EDIT: Here is a full solution that should work.
$(function() {
$(".star").click(function() {
var id = $(this).attr("id");
if($(this).hasClass("starred")) {
$.post("yildizekle.php", {id: id}, function(resp) {
$(this).removeClass("starred").find("img").attr("src", "star-icon-f.png");
});
}
else {
$.post("yildizsil.php", {id: id}, function(resp) {
$(this).addClass("starred").find("img").attr("src", "star-icon.png");
});
}
return false;
});
});
Notice that we are using a class to track whether or not the element is already starred. This means in your PHP you will need to add the starred class to any elements that are already starred when the page loads. Also, I used $.post instead of $.ajax since it is a simpler way of doing the same thing.
There are a few problems in your code, and both of the answers here are relevant and both are correct. Being as green as you are, I'd say you are on the road to learning well.

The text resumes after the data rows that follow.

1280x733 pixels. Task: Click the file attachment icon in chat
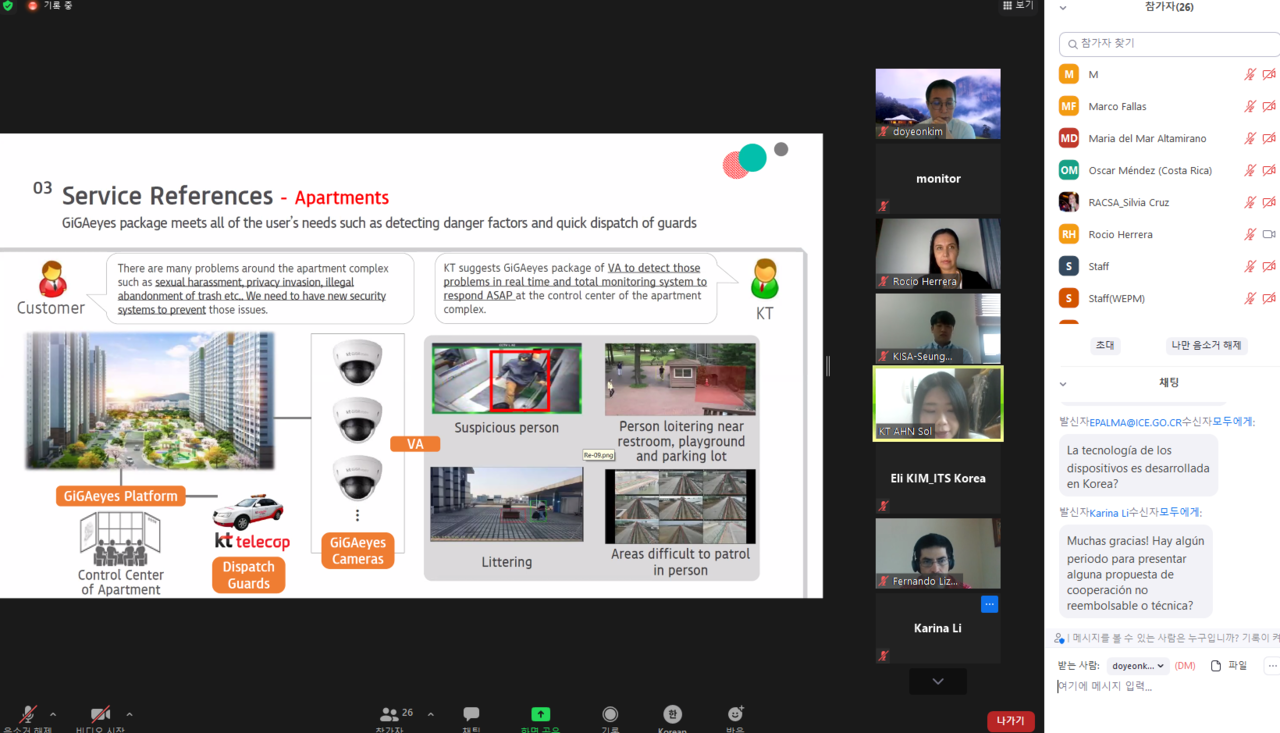pos(1216,665)
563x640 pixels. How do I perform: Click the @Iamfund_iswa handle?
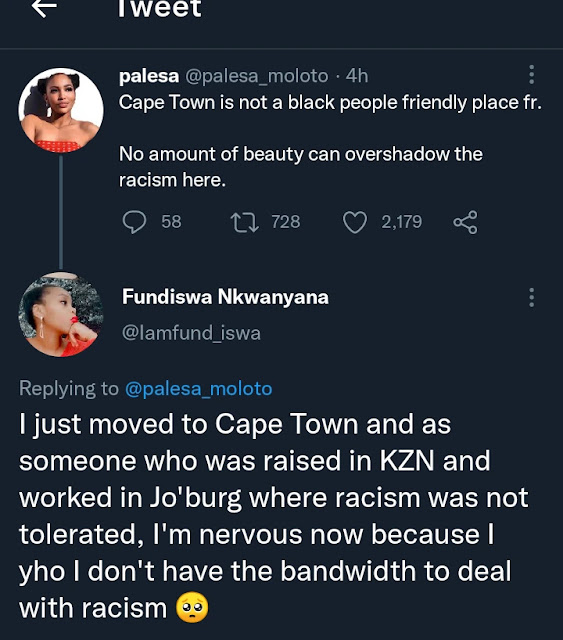(x=191, y=333)
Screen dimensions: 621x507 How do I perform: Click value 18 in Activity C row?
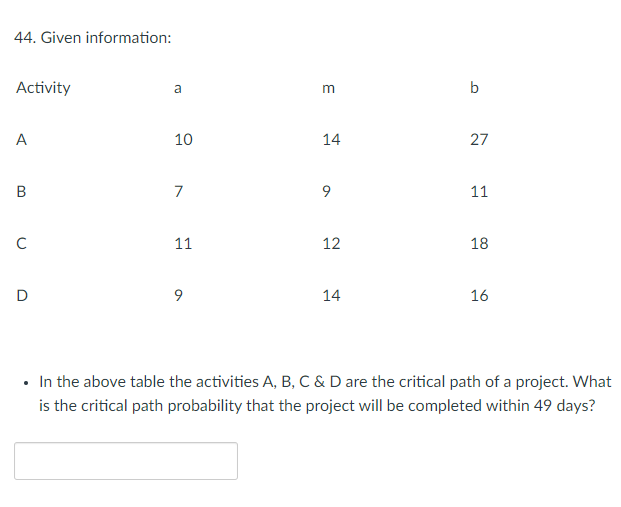[x=479, y=244]
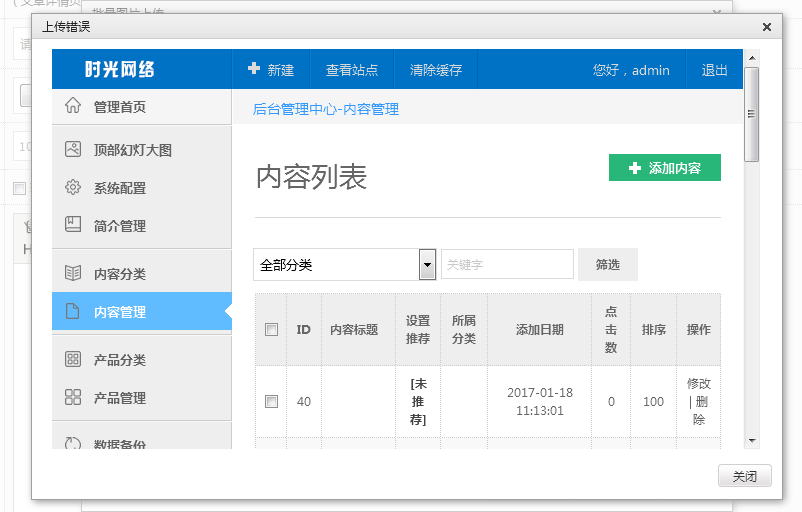
Task: Toggle the select-all checkbox in table header
Action: [271, 330]
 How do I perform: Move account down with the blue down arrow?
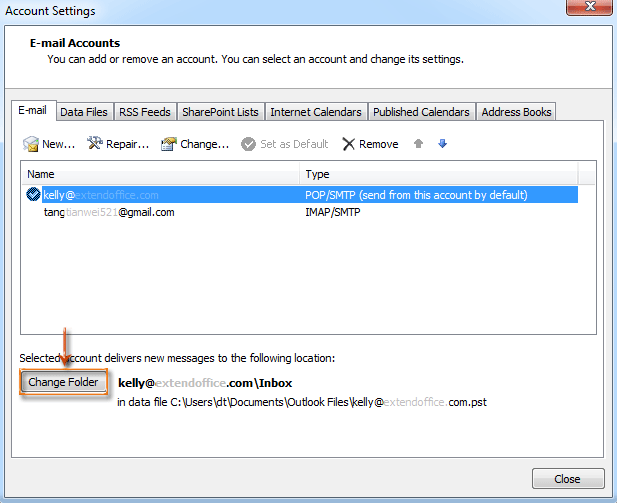(442, 144)
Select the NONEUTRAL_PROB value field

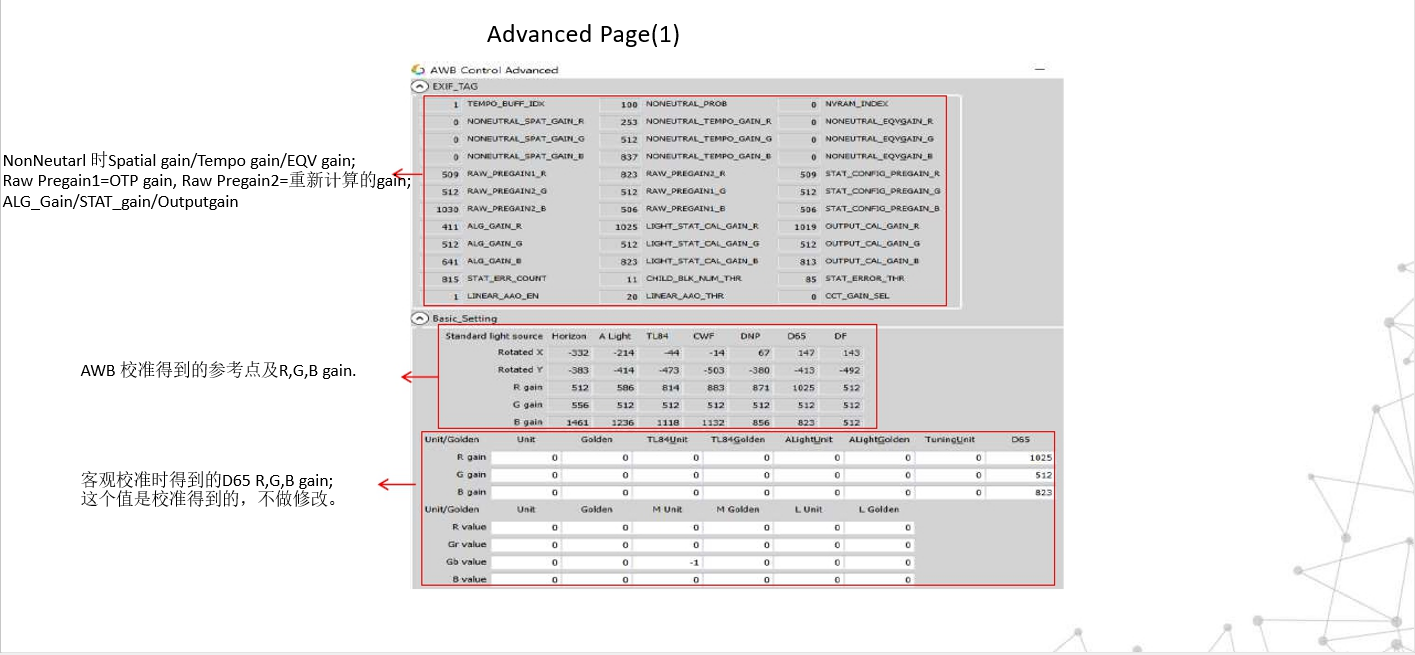point(620,104)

I'd use a separate class for ALL of the stars, one that doesn't relate to if its starred or unstarred. Maybe something like 'star'. :) You need to refresh the page to un-star it is because you never actually change it on the FRONT-end to be starred. If you use a tool like firebug of WebKit's Web inspector, you'll see that the class of the link is still "yildiz".
I'm not going to give you a complete answer because I'd be robbing you of an awesome learning experience here. Here are some pointers:
Remember which objects your click() events are connected to: $(".yildizf") and $(".yildiz")
When you click on an item, does it actually change class so that jQuery knows it's different? Essentially, you are 'starring' the same item over and over again because you never allow jQuery to see it as something it needs to un-star
If you use a 'star' class in addition to the other class (like <a class="star yildiz" ...>), then you can attach your click event to $('a.star'), and figure out in THERE if you should be starring or unstarring the item.
I hope this all makes sense.
You've defined the click event to both star and un-star the item. In the event you need to look at the current state of the item then decide if you want to star or un-star it. you need to branch inside your click event.